An Overview of the National Digital Public Attack Surface

This country study of the Swiss Cyberspace is part of Dreamlab Technologies’ initiative to provide an insight into the entire potential attack surface of a nation by using CyObs – a high-precision cyber radar system. It provides a complete view of the actual status of Switzerland’s cyberspace, supplying the essential data and critical insights to proactively reduce the attack surface, as well as to address vulnerabilities and risks. By combining threat detection, risk management and comprehensive insights, this report could assist the Swiss government, critical infrastructure providers and private organisations achieve their cybersecurity objectives.

Key insights from this year’s report include:

  • 2.5 million potential vulnerabilities (based on metadata or the version number of the software), wherefrom 421,735 classified as critical and 727,557 classified as high.
  • Almost 45% of detected potential vulnerabilities have critical to high severity scores.

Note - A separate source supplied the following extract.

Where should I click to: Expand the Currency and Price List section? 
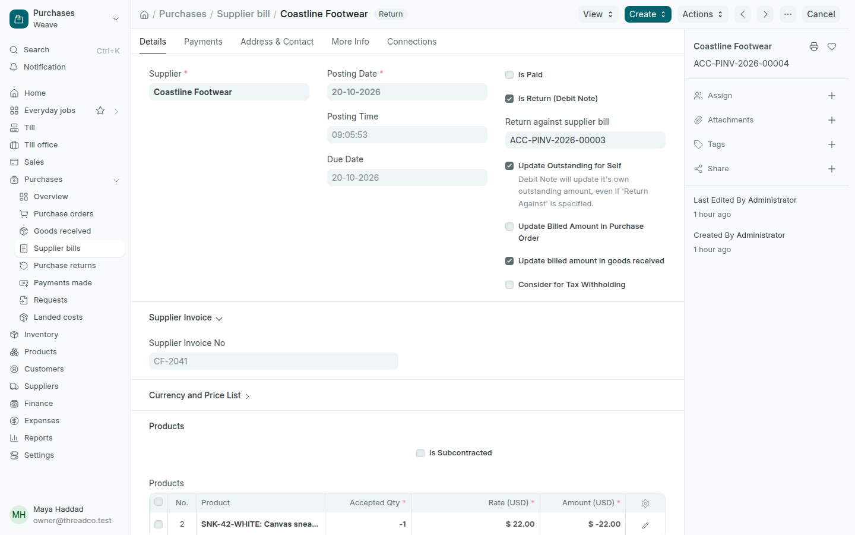coord(200,395)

Top 20 vulnerabilities affected outdated software versions of OpenSSH, Apache, Microsoft and others.
  • 50.7% of active domains are within the Swiss IP space; 49.3% of domains are hosted outside of the Swiss cyberspace.
  • Only 18.9% of servers for active domains are within the Swiss IP space; 81.1% of servers reside outside of the Swiss cyberspace.
  • 12.3 million open ports detected, 0.4 million IPs use plaintext protocols.
  • Around 66% of the databases are potentially vulnerable hosts with a database; around 112,745 exposed Remote Administration Interfaces (RAIs) were detected.
  • Around 56,000 self-signed and around 17,000 expired SSL/TLS certificates were detected; 27 and 5 with ‘admin.ch’ domains respectively.

Switzerland’s 2024 CyObs Country Report includes:

Executive Summary:

Overview of the challenges and key findings within Switzerland’s cyberspace.

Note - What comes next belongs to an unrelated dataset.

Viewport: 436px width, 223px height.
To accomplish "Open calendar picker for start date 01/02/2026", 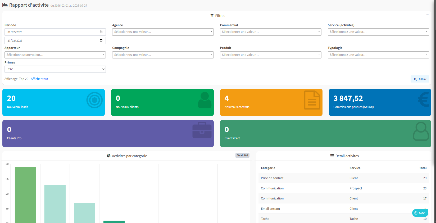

A preface from Major General Simon Müller, Head of Cyber Command of the Swiss Armed Forces, highlighting challenges and opportunity of Switzerland.

Contemporary Geopolitcal Analysis:

Influences of geopolitical and geoeconomic factors, as well as primary digital economic indicators on Switzerland’s cyber landscape, shedding light on the external forces that shape the country’s digital environment and contribute to the evolution of its cyber policy framework.

Analysis of Switzerland’s Cyberspace:

In-depth analysis of the country’s cybersecurity risks, emphasising the composition of the cyberspace and spotlighting high-priority vulnerabilities and weaknesses affecting the national, critical infrastructure and organisations.

Recommendations and Conclusions:

Summary on the current general state, observations, identified risks, and recommendations.